> [TEXT BLOCK]:

"""

Food security is one of the defining challenges of our time, and the chemical industry is central to solving it. As the global population nears 10 billion by 2050, demand for food is rising fast. Yet the resources to meet that demand—arable land, labor and water—are shrinking. Since 1960, arable land per person has declined by over 50 percent, according to the Food and Agriculture Organization of the United Nations, due to urbanization, erosion and climate stress.
At the heart of this dilemma lies a simple question: How do we produce more food, using fewer resources, with less environmental impact? The answer increasingly lies in fertilizers, crop protection and chemistry-led innovation. Fertilizers alone account for roughly 50 percent of global food production, according to the International Fertilizer Association (IFA). Without them, crops would reach only a fraction of their potential.
“For decades, there was plenty of farmland available, and basic commodity fertilizers were sufficient. But as arable land becomes limited, efficiency is now the priority,” says Bruce Bodine, CEO of The Mosaic Company, highlighting the industry-wide shift enhancing yield per acre. However, innovation is crucial to mitigate their environmental footprint. For example, innovations at the ICL Group include AI-driven nutrient blending and biodegradable fertilizer coatings to reduce waste and runoff.

"""

> [DATA EXCERPTS]:
"""

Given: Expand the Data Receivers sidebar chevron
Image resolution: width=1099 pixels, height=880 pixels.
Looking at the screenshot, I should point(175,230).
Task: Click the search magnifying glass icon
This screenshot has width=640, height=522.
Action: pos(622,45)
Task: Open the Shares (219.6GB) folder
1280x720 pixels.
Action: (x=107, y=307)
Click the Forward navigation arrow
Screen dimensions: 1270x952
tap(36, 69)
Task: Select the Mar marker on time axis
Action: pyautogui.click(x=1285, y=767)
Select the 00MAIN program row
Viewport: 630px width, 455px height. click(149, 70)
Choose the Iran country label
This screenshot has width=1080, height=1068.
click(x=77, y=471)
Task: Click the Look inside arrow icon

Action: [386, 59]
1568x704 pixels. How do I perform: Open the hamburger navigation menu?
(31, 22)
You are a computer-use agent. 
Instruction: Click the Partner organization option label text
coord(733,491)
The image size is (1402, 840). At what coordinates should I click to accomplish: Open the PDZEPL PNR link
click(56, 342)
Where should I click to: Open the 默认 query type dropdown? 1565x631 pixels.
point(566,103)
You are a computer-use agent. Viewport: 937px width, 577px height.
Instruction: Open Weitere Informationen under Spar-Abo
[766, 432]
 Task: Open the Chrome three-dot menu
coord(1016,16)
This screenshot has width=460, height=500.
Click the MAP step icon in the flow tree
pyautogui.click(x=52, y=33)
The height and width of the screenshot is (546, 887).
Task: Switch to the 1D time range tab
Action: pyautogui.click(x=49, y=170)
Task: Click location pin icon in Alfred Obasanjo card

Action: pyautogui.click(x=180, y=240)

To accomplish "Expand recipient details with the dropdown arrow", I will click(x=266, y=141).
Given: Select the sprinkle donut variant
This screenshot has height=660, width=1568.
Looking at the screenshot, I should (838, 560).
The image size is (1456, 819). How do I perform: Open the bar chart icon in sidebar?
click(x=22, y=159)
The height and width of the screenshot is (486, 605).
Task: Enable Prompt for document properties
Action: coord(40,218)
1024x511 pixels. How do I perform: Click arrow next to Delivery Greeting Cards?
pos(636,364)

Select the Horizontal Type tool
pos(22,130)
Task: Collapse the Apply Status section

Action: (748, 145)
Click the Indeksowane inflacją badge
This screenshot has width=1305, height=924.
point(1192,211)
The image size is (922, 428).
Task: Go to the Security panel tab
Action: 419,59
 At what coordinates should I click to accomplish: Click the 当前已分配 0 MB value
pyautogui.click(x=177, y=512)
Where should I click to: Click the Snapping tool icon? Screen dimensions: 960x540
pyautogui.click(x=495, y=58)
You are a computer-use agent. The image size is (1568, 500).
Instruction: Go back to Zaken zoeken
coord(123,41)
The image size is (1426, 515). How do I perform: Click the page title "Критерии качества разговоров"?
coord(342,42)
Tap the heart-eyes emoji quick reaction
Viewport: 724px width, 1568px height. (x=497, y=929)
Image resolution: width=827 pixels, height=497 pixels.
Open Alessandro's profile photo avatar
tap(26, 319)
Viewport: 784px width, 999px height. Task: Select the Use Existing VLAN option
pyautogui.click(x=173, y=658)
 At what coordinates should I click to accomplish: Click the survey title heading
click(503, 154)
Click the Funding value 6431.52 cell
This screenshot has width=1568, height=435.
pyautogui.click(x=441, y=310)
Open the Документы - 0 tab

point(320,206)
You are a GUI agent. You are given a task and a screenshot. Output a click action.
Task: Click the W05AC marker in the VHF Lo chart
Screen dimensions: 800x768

"""

> [TASKS]:
[1] Repeat the stretch of the food security passage from "Food security is" through "and climate stress.", word for word.
[2] Pick up the food security passage after its last sentence and keep writing it.

> [RESULTS]:
[1]
Food security is one of the defining challenges of our time, and the chemical industry is central to solving it. As the global population nears 10 billion by 2050, demand for food is rising fast. Yet the resources to meet that demand—arable land, labor and water—are shrinking. Since 1960, arable land per person has declined by over 50 percent, according to the Food and Agriculture Organization of the United Nations, due to urbanization, erosion and climate stress.

[2]
Compounding this is a worsening labor shortage. In the U.S., the average farmer is nearly 60, and younger generations inheriting the land are becoming less inclined to pick up the baton. “Labor shortages in rural areas are a growing problem, leading to increased demand for automation,” says Jeff Rowe, CEO of Syngenta Group. To address these challenges, the chemical industry is not only advancing crop protection products but also driving innovation in digital farming tools. Companies like Syngenta are using AI, not only in the lab, but in the field too: “AI is assisting farmers directly—providing digital agronomists that help them make real-time decisions,” Rowe adds. These tools are especially impactful for smallholder farmers in remote regions, where local agronomic support is often limited.
AI also plays a critical role upstream, helping chemical companies identify new active ingredients and optimize genetic combinations, advancing discovery processes in a similar way to pharmaceutical development. “We use AI to identify new active ingredients and genetic combinations. Machine learning helps us optimize our selection process, making research more efficient,” Rowe explains. He cites a recent launch of a crop protection product that helps farmers in high-risk regions prevent pest-related crop losses and avoid full-season wipeouts. Without such solutions, farmers in Brazil faced the possibility of losing their entire harvests. This highlights the critical role that science — and chemistry in particular — plays in supporting food security in vulnerable areas.
As the agricultural landscape evolves, the chemical industry is expanding beyond synthetic solutions. One area of rapid growth is biologicals—natural products derived from living organisms—that are increasingly integrated into modern crop protection strategies. These inputs are seen not as replacements but as complements to traditional agrochemicals, often providing more targeted and environmentally conscious modes of action. “Biological inputs, with their diverse modes of action, are critical tools to address this challenge,” says Eda Reinot, CEO of Certis Biologicals. Their product “tackles tough soil-borne fungal and bacterial diseases when applied in-furrow ... enhancing crop fertility, increasing nutrient uptake and root-shoot weight.”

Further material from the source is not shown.